Our Views: Jindal floats voucher plan

  • Advocate Opinion page staff
  • Published: Apr 8, 2008 - Page: 6B - UPDATED: 12:05 a.m.

Is there a case for vouchers so that public money can pay for tuition in private schools?

We don’t know, and the problem with Gov. Bobby Jindal’s lightweight proposal in this area is that it obscures the policy implication of such a big change.

As the governor and his people tell it, he wants to spend $10 million on scholarships — avoiding the real name, vouchers — for children in failing schools in Orleans Parish.

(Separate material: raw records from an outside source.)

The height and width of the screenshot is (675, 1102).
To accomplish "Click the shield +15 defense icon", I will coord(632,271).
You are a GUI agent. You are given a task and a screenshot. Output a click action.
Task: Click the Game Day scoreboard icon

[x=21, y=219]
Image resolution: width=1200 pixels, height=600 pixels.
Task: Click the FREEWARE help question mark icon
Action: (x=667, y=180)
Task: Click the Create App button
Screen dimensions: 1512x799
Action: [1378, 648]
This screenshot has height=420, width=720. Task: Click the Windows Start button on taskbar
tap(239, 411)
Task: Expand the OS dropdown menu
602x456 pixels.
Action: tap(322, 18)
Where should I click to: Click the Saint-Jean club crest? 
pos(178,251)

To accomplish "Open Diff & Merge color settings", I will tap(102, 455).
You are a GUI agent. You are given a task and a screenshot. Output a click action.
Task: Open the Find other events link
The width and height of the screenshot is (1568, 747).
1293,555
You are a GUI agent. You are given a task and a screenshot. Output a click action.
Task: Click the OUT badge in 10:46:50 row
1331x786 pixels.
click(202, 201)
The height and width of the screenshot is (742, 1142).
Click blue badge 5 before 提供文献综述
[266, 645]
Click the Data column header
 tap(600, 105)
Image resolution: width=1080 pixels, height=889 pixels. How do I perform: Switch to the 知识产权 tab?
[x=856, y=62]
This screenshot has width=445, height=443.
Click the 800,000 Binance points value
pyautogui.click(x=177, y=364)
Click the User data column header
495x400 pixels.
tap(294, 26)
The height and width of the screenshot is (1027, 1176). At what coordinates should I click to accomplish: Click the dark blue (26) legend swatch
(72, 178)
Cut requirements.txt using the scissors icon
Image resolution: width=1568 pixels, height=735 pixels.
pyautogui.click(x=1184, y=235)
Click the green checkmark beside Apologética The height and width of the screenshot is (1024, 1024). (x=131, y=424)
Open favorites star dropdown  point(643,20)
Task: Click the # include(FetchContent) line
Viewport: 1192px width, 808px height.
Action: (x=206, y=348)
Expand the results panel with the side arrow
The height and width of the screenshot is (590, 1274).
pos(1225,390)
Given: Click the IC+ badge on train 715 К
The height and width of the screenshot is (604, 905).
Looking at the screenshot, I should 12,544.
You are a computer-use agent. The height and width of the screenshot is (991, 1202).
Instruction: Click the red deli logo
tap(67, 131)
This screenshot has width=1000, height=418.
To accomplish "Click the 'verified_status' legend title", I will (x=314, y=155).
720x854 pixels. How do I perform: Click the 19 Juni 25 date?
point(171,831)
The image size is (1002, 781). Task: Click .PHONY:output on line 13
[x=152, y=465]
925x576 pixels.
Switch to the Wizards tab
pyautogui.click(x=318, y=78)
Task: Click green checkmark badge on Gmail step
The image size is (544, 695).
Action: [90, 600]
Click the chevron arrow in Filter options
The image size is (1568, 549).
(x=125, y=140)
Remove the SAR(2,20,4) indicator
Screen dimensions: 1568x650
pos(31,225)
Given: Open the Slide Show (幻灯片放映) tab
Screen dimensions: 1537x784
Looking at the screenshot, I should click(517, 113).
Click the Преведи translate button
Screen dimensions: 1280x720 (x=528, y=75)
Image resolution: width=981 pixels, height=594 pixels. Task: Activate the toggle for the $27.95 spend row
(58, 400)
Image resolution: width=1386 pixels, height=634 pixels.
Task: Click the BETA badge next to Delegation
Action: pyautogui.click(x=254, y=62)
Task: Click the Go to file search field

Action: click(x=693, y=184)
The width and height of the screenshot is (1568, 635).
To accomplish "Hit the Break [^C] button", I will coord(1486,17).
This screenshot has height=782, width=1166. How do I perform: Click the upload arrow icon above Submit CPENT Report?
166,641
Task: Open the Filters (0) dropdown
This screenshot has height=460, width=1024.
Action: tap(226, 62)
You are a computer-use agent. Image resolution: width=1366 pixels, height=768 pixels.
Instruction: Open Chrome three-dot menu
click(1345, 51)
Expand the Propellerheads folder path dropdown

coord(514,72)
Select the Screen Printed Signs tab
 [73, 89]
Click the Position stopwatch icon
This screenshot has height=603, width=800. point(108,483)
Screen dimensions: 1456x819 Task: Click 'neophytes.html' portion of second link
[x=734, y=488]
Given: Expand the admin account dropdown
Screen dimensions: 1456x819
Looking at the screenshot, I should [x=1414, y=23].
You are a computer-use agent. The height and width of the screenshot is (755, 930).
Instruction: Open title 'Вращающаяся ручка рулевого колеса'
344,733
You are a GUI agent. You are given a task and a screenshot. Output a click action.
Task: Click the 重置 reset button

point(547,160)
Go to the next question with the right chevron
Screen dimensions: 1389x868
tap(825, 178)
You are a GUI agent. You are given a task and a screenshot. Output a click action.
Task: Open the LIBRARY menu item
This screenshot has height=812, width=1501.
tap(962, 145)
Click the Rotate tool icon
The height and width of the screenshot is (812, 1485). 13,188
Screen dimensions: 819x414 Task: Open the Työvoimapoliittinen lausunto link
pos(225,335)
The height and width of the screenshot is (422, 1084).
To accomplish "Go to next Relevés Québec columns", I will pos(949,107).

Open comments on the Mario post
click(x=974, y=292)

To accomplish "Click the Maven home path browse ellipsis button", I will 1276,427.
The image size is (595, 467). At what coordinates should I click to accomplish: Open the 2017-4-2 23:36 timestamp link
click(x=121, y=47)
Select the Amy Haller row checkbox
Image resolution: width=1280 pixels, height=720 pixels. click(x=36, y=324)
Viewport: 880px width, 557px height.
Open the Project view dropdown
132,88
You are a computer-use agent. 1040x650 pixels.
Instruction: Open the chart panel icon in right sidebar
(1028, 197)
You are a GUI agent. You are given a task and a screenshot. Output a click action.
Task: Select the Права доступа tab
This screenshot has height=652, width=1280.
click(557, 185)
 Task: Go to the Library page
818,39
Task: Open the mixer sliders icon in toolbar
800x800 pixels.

To the extent there are any details at all on this plan — for it’s merely a concept at this point — the money would allow the lucky recipients to get maybe $5,000 for a student’s tuition at private schools.

We shall be interested to see how this is fleshed out in the legislative process. But similar bills have come to grief before, because legislators correctly have seen these as diverting state aid to private and parochial schools. As a practical matter, to the extent these proposals have been pushed in the past by Catholic schools in New Orleans, it’s a $10 million subsidy to the church’s schools; that’s where the likely openings are going to be.

This is on top of a tax break statewide on income taxes for private and parochial schools. That was amended to include uniforms and some costs of public-school parents. That is also a subsidy mainly for church schools, which always lobby heavily for this kind of public aid, to the tune of more than $25 million a year.

The governor uses broad-brush rhetoric to stigmatize opposition to this vague plan.

“Too many families, particularly those in low-income areas, are forced to send their kids to a failing school simply because of their ZIP code or their bank balance. That must end,” the governor said. “No child in America, and no child in Louisiana, should be trapped in a failing school.”

We remain skeptical.

We are not entirely against some vouchers in some circumstances. There might be a case for a targeted voucher program because of the peculiar circumstances of the New Orleans area after the 2005 hurricanes. But if the governor wants to make that case, he’ll have to do better than this vague $10 million plan.

If students are trapped in failing schools, the governor is riding to the “rescue” of few of them.

This governor has vast power over what happens in Orleans Parish because of the state takeover of schools there, and he has a great deal of say in public education elsewhere in the state.

And he has the means to make more charter schools — public schools run independently of local school districts — available as a public school choice.

As Rep. Jean-Paul Morrell, D-New Orleans, noted before the session, there’s no lack of failure for the governor to chew upon. “You can go to rural districts that have LEAP scores just as bad as in New Orleans,” he said.